> [What to do]:
Nothing but the lines from the one containing "Screen dimensions: 756x554" through the end of the data should be retyped, exactly as they stand, and pictures should not be retyped.

> [Input material]:

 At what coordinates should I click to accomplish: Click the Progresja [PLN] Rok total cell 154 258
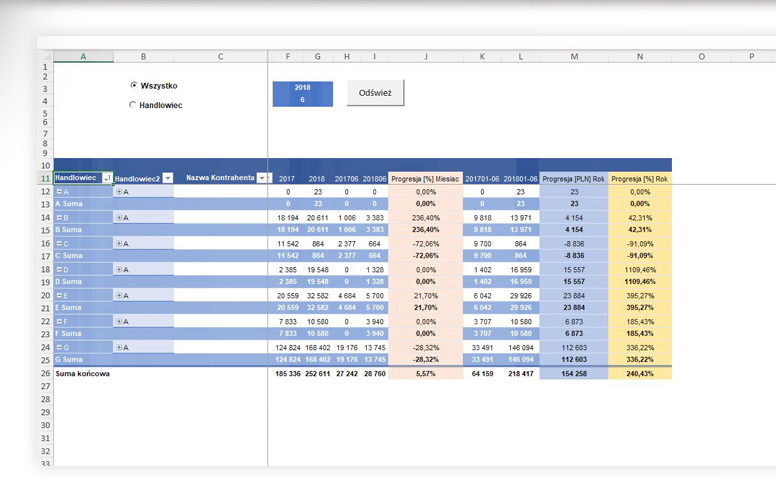pyautogui.click(x=574, y=373)
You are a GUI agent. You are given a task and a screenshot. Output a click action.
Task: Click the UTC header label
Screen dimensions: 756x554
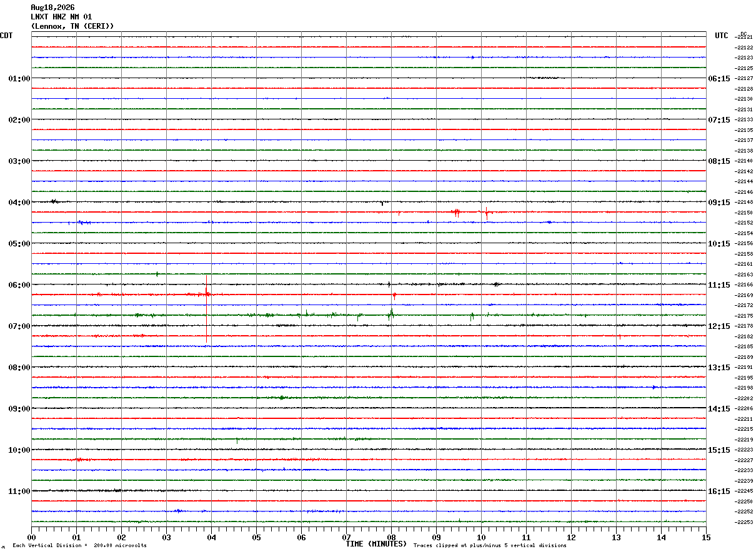tap(722, 36)
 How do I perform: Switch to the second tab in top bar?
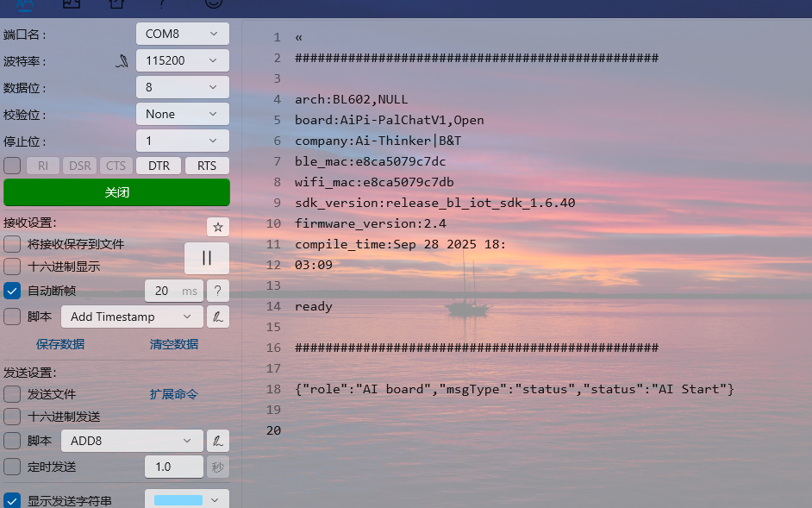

> [Solved exercise]:
Screen dimensions: 756x554
tap(722, 36)
 How do I perform: Switch to the second tab in top bar?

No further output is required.